そして二世帯住宅に住んだからといって、一緒に同居している家族が必ずしも親の面倒を最後まで見なければいけないという決まりは全くないのです。

二世帯住宅を気負いなく作って将来のことはよく話し合っておくべし!

もし親の介護の事で二世帯住宅にすることを躊躇している場合には、まず一緒に同居する親も含めて将来のことについて1度話し合ってみることをおすすめします。

真面目な内容になってしまいなかなか話が進まないかもしれませんが、このような将来のことを話し合う機会はとても重要です。そうすると、必ず「子供に面倒を見てほしい」と思っていたような親でも、実際には「子供には迷惑をかけたくないから」とおっしゃる方も少なくありません。

お互いがお互いのことを思いやっていれば、介護問題でのトラブルは大きくならないと思います。

そうやってお互いの意思を確認できた段階で、二世帯住宅の設計や建設に取り組んでいった方がいいのではないでしょうか?

兄弟間の責任の押し付け合いになったら?

私ら夫婦はそれぞれ現在は兄弟はいません。ですので、兄弟間での介護問題や相続トラブルは全く起きることはありません。

しかし兄弟がいると「誰が親の面倒を見て誰が親の資産を継ぐか」などといった、兄弟間でのトラブルに発展しがちです。

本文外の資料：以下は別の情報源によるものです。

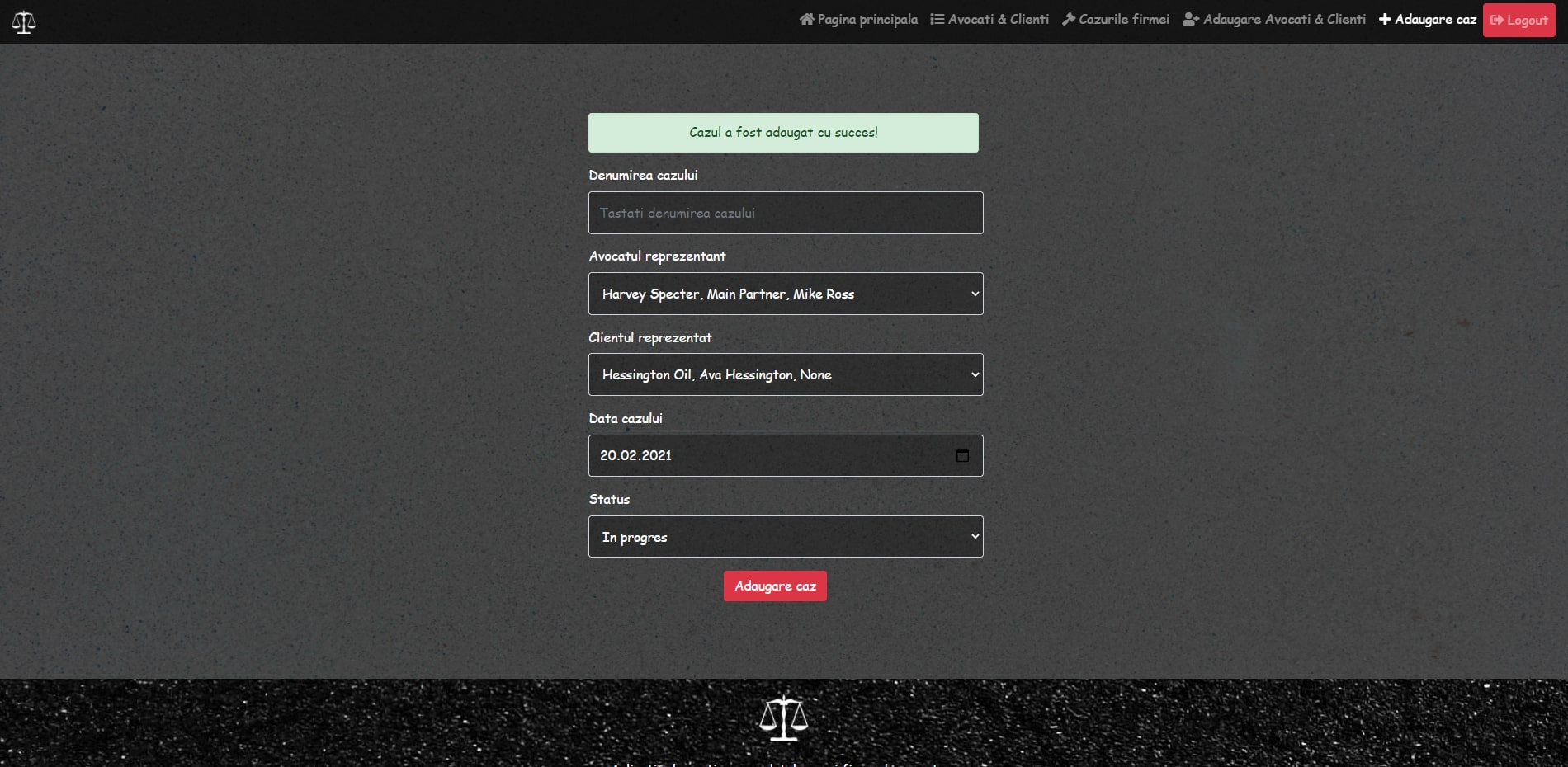The width and height of the screenshot is (1568, 767).
Task: Expand the Status dropdown showing In progres
Action: click(785, 537)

また二世帯住宅で同居すると、兄弟の関係もギクシャクをしてしまいがちに。

そういった時にも事前に兄弟間でよく話し合っておき、誰が一緒に住んで、そして介護問題が起きた時にはどのように解決をしていくかを、兄弟間でも共有をしておくとトラブルにならずに済むでしょう。

まとめ

親の介護は、同居している子供がしなくてもいいんです。

昔は子供が親の介護をするのは当たり前という考え方でしたが、今では子供は親が安心して暮らせる環境を提供してあげることだと思います。

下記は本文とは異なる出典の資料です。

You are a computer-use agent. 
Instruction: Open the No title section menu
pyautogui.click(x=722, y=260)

しかし残念ながらまだまだ「親の介護は子供の責任」と考えている方はたくさんいます。しかしそのような方でもちゃんと真面目に話し合ってみると、「子供には迷惑をかけたくない」と思っている方はたくさんいるんです。そして直接手を取って介護をするだけが親への支援ではありません。

あたたかいご飯を提供してくれて、親身になってくれるスタッフがいるような施設環境を提供してあげることだって親への十分な支援になります。そのためのお金を少しずつためておけば将来の不安もなくなります。

自分の生活や仕事を犠牲にしてまで、親の介護に尽くすのは現実的ではありません。それぞれの立場で自分らしく幸せに暮らしていける方法を見つけていくのが一番いい方法ではないでしょうか?

ですので、二世帯住宅に一緒に住んだからといって親の介護で悩む必要は全くないと思っています。ただ、そ意思を自分勝手に通すのではなく、親や兄弟間で事前にしっかり話し合うということがとても重要です。

介護が必要な時になってから話し合うのでは遅すぎるため、二世帯住宅を建てる前に将来のことを家族間でしっかり話し合ってみてはいかがでしょうか?